Hernandez had pneumonia as young man. While in the hospital recovering, a priest, brought him books to read including Rules for Radicals and "Liberation Theology." Reading these expanding his political perspectives and he realized he wanted take political action and not simply react.

==Brown Berets==
Hernandez helped found the local chapter of the Brown Berets, who pledged to support, protect and defend the Mexican American community. As the group's leader during the 1970s and 1980s, Hernandez opposed police brutality and fought the boat races on Town Lake (now Lady Bird Lake) in East Austin.
Hernandez was the guiding force behind El Concilio, the coalition of Mexican-American neighborhood associations. By 1997, El Concilio was the only substantial East Austin political organization with roots in the 1960s-70s radical confrontational style of the Brown Berets.

Hernandez was instrumental in helping form neighborhood organizations such as East Town Lake Neighborhood Association, Rainey Neighborhood Association, Buena Vista, Barrio Unido, and Govalle neighborhood associations. He also supported formation of alliances with existing organizations, always focused on enabling residents to learn how to defend themselves against gentrification.
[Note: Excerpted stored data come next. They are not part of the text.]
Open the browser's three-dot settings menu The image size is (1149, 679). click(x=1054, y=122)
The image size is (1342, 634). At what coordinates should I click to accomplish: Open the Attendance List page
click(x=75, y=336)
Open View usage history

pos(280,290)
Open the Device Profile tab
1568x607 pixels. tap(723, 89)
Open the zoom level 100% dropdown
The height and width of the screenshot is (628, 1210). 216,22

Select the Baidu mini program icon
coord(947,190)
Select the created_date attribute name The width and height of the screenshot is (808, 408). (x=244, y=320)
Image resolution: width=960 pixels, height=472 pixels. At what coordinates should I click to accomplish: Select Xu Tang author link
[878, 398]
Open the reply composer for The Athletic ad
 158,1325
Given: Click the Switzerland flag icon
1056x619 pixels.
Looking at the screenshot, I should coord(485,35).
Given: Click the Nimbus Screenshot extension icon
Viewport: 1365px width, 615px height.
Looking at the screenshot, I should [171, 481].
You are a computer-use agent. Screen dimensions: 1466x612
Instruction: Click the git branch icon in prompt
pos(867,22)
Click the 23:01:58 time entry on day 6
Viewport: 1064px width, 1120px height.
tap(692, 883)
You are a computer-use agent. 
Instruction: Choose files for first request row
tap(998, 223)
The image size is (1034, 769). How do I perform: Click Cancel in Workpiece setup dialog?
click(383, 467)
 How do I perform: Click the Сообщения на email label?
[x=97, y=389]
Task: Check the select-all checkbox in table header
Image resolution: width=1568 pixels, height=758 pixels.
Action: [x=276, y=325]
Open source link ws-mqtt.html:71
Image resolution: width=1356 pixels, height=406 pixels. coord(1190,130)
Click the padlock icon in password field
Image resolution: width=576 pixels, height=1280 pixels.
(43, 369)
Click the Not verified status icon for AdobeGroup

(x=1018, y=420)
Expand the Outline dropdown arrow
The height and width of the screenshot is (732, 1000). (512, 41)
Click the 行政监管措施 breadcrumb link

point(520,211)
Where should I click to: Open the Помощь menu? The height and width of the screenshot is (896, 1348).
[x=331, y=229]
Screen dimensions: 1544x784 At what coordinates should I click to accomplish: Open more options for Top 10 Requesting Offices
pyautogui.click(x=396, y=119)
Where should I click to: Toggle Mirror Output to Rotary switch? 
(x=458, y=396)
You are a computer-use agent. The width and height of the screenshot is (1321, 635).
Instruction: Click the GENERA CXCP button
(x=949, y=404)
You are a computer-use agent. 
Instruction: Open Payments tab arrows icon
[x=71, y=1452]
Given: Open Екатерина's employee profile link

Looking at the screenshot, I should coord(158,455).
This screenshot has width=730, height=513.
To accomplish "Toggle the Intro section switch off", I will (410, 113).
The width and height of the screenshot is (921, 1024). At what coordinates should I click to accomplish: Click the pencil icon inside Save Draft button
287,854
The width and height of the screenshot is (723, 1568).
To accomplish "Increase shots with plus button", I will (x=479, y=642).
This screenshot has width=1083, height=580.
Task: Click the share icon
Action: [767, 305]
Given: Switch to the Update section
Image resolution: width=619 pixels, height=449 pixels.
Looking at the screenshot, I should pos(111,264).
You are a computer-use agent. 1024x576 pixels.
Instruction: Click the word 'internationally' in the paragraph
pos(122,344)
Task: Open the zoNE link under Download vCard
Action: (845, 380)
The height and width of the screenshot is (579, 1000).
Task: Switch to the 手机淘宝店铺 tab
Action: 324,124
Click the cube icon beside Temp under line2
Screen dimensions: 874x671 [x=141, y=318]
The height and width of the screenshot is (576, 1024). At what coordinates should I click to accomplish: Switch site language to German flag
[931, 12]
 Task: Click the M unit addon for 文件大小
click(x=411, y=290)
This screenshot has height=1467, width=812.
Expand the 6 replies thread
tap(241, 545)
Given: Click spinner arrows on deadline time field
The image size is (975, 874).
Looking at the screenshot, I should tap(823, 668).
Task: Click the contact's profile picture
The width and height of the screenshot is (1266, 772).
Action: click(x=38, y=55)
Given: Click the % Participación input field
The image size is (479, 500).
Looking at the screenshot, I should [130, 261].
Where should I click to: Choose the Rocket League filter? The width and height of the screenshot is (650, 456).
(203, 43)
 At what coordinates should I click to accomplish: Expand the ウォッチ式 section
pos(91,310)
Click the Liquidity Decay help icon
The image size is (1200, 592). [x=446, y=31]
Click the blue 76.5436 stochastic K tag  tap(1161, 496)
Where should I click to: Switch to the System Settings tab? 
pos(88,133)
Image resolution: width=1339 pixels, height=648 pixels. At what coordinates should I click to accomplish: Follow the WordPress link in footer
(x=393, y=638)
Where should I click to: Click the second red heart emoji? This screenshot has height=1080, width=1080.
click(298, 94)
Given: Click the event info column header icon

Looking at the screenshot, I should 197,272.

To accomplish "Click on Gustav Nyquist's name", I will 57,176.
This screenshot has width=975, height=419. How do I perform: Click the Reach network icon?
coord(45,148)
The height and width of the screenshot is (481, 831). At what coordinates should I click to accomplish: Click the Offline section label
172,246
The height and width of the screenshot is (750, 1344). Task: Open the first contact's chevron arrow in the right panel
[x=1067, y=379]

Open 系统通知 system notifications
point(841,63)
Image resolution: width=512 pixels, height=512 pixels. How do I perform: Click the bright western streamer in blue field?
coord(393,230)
To address community issues Hernandez established the East Austin Chicano Development Corporation (EACEDC) by the 1980s. This organization drew its board of directors from the area's neighborhood associations. Along with Carnales, Inc., EACEDC, created new housing in the Oak Springs area. It was one of the few new housing developments in East Austin for first-time low-income homeowners. EACEDC successfully rolled back zoning to help preserve the integrity of the Eastside. It also provided funding for home repairs and sidewalks.

==Aquafest Boat Races==
The Austin Aqua Festival started drag boat races on the east end of Town Lake (now Lady Bird Lake) in 1964. The very loud races had an adverse effect on nearby East Austin residents.
The East Town Lake Citizens Neighborhood Association, with leaders Paul Hernandez and Edward Rendon Sr. organized noisy, but peaceful protests calling for an end to the races. They were joined by El Centro Chicano and the Brown Berets. In 1978, when police broke up one protest Hernandez was beaten up badly. A widely published photograph shows Hernandez surrounded by plainclothes and uniformed law enforcement wielding billy clubs. Afterward a police officer was suspended for using excessive force and the Austin City Council abolished the drag boat races. The summer of 1978 was the last summer the boat races were held on Town Lake.

Hernandez helped the East Town Lake Citizens Neighborhood Association develop a plan to beautify the north shore of Town Lake east of IH-35 where the races had been held. The neglected area was improved using a grant the neighborhood received and became a green, recreational park.

==Elected office public service==
Hernandez was an aide to a state legislator. He served as a local coordinator for President Jimmy Carter's campaign. He ran for state representative in 1984.

El Concilio and Hernandez was instrumental to the campaign of Hernandez's ally, Marcos de Leon, who was elected Travis County Commissioner, Precinct 4 in 1991.

==Klan march beating==
Hernandez's persistent activism led to him being beaten multiple times. His worst injuries were sustained at the February 1983 Klan march to the Capital. Hernandez and others demonstrated in opposition to the Klan's march. Video footage by a Houston news crew captured events that led to a clash between police and protestors.
Police beat Hernandez repeatedly over the head with billy clubs, fracturing his wrist as he held his arms up to protect himself. Hernandez also suffered a severe concussion, a gash to his head, and fractured ribs. Undeterred by the bloody encounter, he recouped and returned to his activism. The event led to renewed efforts by Austin's Black community to bring attention to police brutality.